I'm not sure what to do next. How do I specify I want to do DNS only?

rg305 · September 6, 2022, 12:32am

gossamer · September 6, 2022, 12:45am

Thanks so much for your help. I should have been more clear, and provided the commands I am currently using. I've already figured out how to authenticate to the cloudflare API and use it to try and create the certs, I believe.

This is the command I am running that results in the error messages I've provided above:

$ ./acme.sh -d arcade.example.com --log --issue --dns cf --dnssleep 1200

I'm running a similar command with my domains using cloudns.net and they worked fine.

I'm otherwise unclear on what I'm missing.

gossamer · September 6, 2022, 12:55am

I just realized there was a typo in my command line. I had written "cf" instead of "dns_cf". After correcting it, I have a different error

$ ./acme.sh -d arcade.example.com --log --issue --dns dns_cf --dnssleep 1200 --server letsencrypt
...
[Mon Sep  5 08:51:16 PM EDT 2022] Adding txt value: Yf5besLrPWu9Gzjor04QPPo5jKCf6VU0T1QMl_eeX9M for domain:  _acme-challenge.arcade.example.com
[Mon Sep  5 08:51:17 PM EDT 2022] invalid domain
[Mon Sep  5 08:51:17 PM EDT 2022] Error add txt for domain:_acme-challenge.arcade.example.com
[Mon Sep  5 08:51:17 PM EDT 2022] Please check log file for more details: /home/alex/.acme.sh/acme.sh.log

There are no other details in the log.
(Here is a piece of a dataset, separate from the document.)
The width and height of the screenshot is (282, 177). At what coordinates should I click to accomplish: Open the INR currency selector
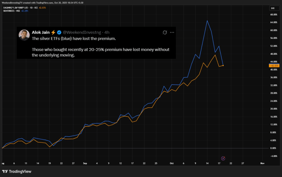(x=273, y=8)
I also tried creating the _acme-challenge.arcade.example.com TXT entry in cloudflare and the error continues.

danb35 · September 6, 2022, 1:09am

gossamer:

[Mon Sep  5 08:51:16 PM EDT 2022] Adding txt value: Yf5besLrPWu9Gzjor04QPPo5jKCf6VU0T1QMl_eeX9M for domain:  _acme-challenge.arcade.example.com
[Mon Sep  5 08:51:17 PM EDT 2022] invalid domain

This makes it sound like you haven't set the environment variables for your Cloudflare credentials correctly, or perhaps you have an incorrectly-scoped API token. And there's no reason to set --dnssleep that high; the default of 120 seconds is more than enough for Cloudflare.
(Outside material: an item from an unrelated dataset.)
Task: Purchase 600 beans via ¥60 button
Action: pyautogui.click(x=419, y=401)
gossamer · September 6, 2022, 2:08am

That was it, thanks. I had used one of the CF API scripts to gather the CF_Account_ID, and it must have been some sub-account ID or something else. I didn't realize the proper account ID was right on the main CF dashboard page.
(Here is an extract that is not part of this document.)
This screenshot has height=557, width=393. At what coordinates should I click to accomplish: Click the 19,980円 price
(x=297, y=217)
curl -X GET "https://api.cloudflare.com/client/v4/user" \
        -H "X-Auth-Email: alex@example.com" \
        -H "X-Auth-Key: f958bdce9b7830xxx2aa30fb3c621ac01b705" \
        -H "Content-Type: application/json"

Is that not the proper way to get the account ID?

danb35 · September 6, 2022, 9:05am

I've not had occasion to try to get the account ID using their API, but if it doesn't match what's on the dashboard page, apparently not.

system · October 6, 2022, 9:05am

This topic was automatically closed 30 days after the last reply. New replies are no longer allowed.